Industry analysts attribute a combination of higher property prices, global geopolitical uncertainties, layoffs in the technology sector, and cautious consumer sentiment to the divergence in 2025. However, parallel changes in lifestyles post-pandemic, growing incomes of professionals in urban areas, and steady demand from High Net Worth Individuals (HNIs) and Non-Resident Indians (NRIs) also pushed demand along the price spectrum.
Sujay Kalele, CEO of TRU Realty, describes 2025 as a year when intent mattered more than impulse. “This was a value-led market,” he explains. “Even as overall transactions moderated, buyers demonstrated clarity, opting for better locations, stronger developers, and homes that offer longevity rather than just affordability. That is why sales value continued to expand despite lower volumes.”
The dynamics of the supply side were largely in line with this optimism.
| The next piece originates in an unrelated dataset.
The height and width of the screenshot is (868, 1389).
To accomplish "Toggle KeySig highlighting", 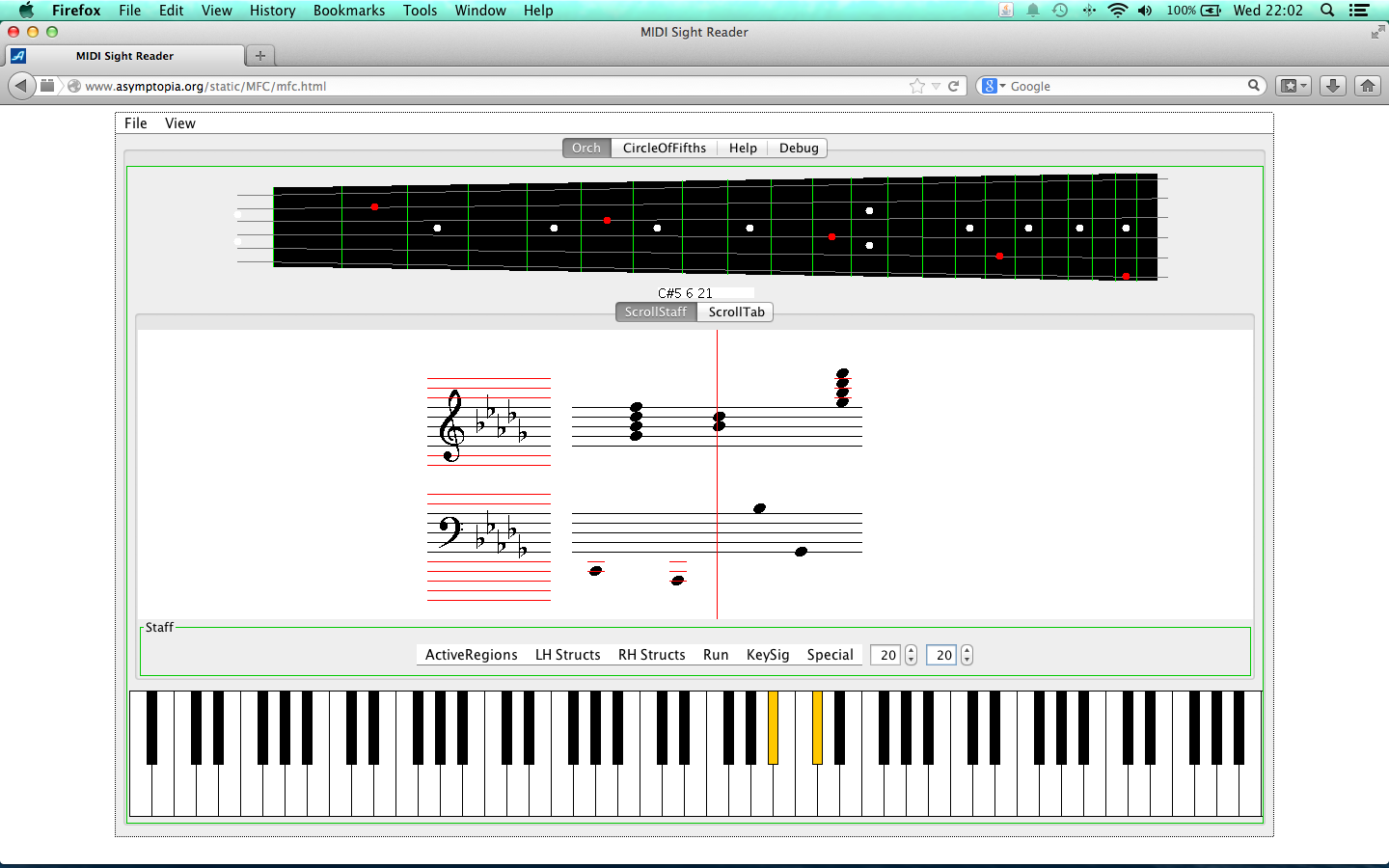I will point(768,655).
The ANAROCK report noted that the number of new launches in the top seven cities increased by 2% on a year-over-year basis to around 4.19 lakh units in 2025. The Mumbai Metropolitan Region (MMR) and Bengaluru regions together accounted for nearly half of the new supply in the market, highlighting their significance in the Indian housing market. Notably, one-fifth of the supply was priced above the ₹2.5-crore mark.
Mumbai’s performance is notable for its scale and complexity. MMR recorded the highest sales among all cities, selling around 1.28 lakh units in 2025, marking an 18% fall in sales compared to the previous year. However, Mumbai's price trends reflect stability rather than speculation. While residential prices across the top seven cities rose by an average of 8% in 2025, most markets, including MMR, remained in single-digit appreciation territory.
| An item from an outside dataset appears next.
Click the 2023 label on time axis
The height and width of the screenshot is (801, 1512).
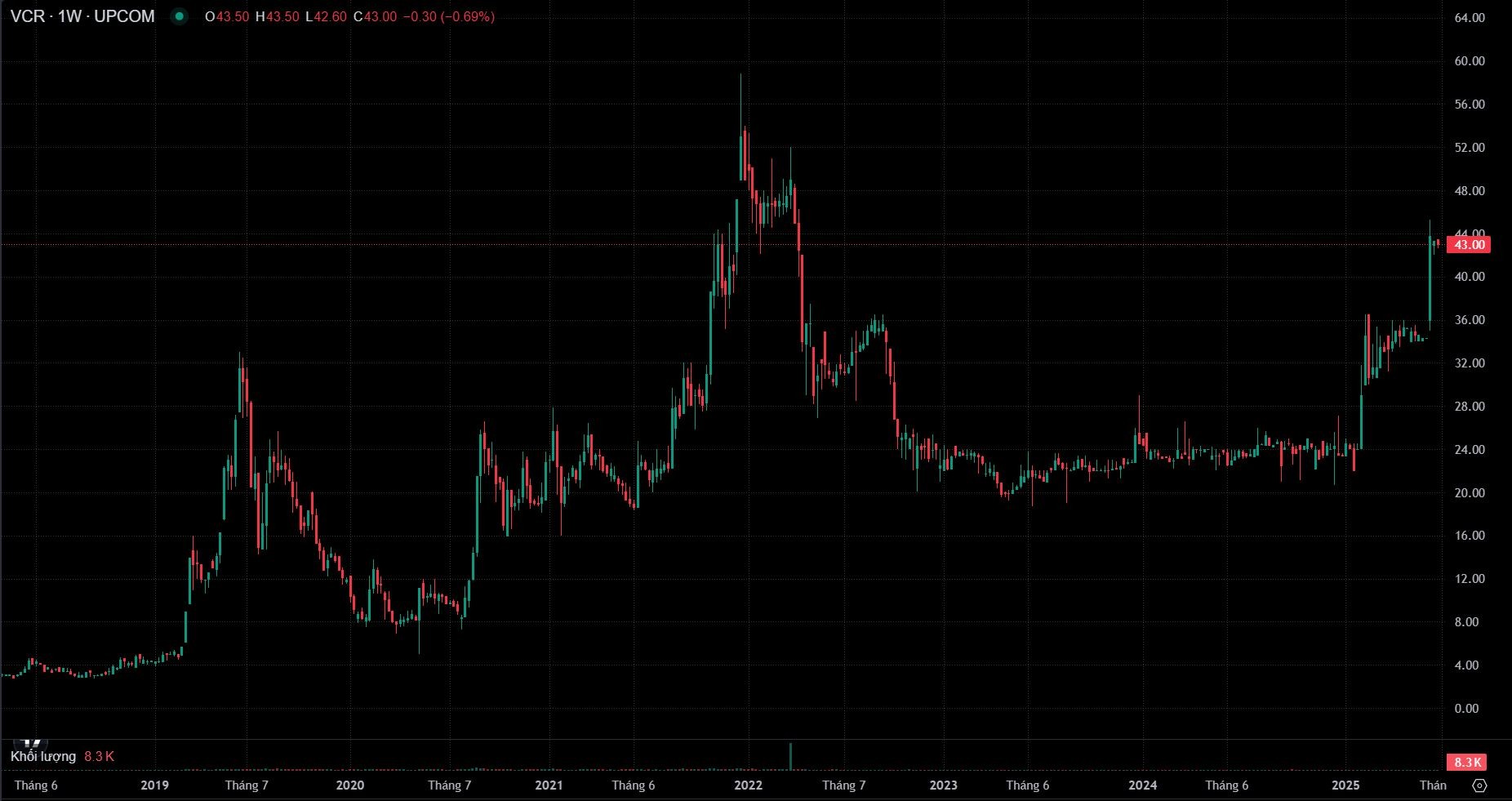pos(943,785)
Kalele noted that Mumbai’s resilience lies in its structural depth. “Mumbai continues to attract end-users and long-term investors because supply is inherently constrained and demand is continuously refreshed through redevelopment, migration, and infrastructure upgrades,” he says. “Even in a softer year like 2025, the city showed that quality assets retain liquidity and pricing power.”
As the sector looks ahead, 2025 is likely to be remembered as a year that reaffirmed real estate’s transition into a more mature, value-conscious phase. In 2026, the structural drivers that shaped 2025 are expected to extend. Kalele believes premiumisation and redevelopment are likely to continue anchoring housing demand, particularly in land-constrained urban markets, while lower interest rates and steady institutional capital flows should support buyer confidence. “The opportunity for developers will lie in disciplined execution, cost control, and alignment with infrastructure-led micro-markets, rather than chasing volumes.”
Mumbai-based TRU Realty, which has developed projects such as TRU MEADOWs, Vaarivana, Kekarav, and Awestrum Life, works with a broad ecosystem of stakeholders across the real estate value chain, including homebuyers, channel partners, contractors, consultants, and suppliers.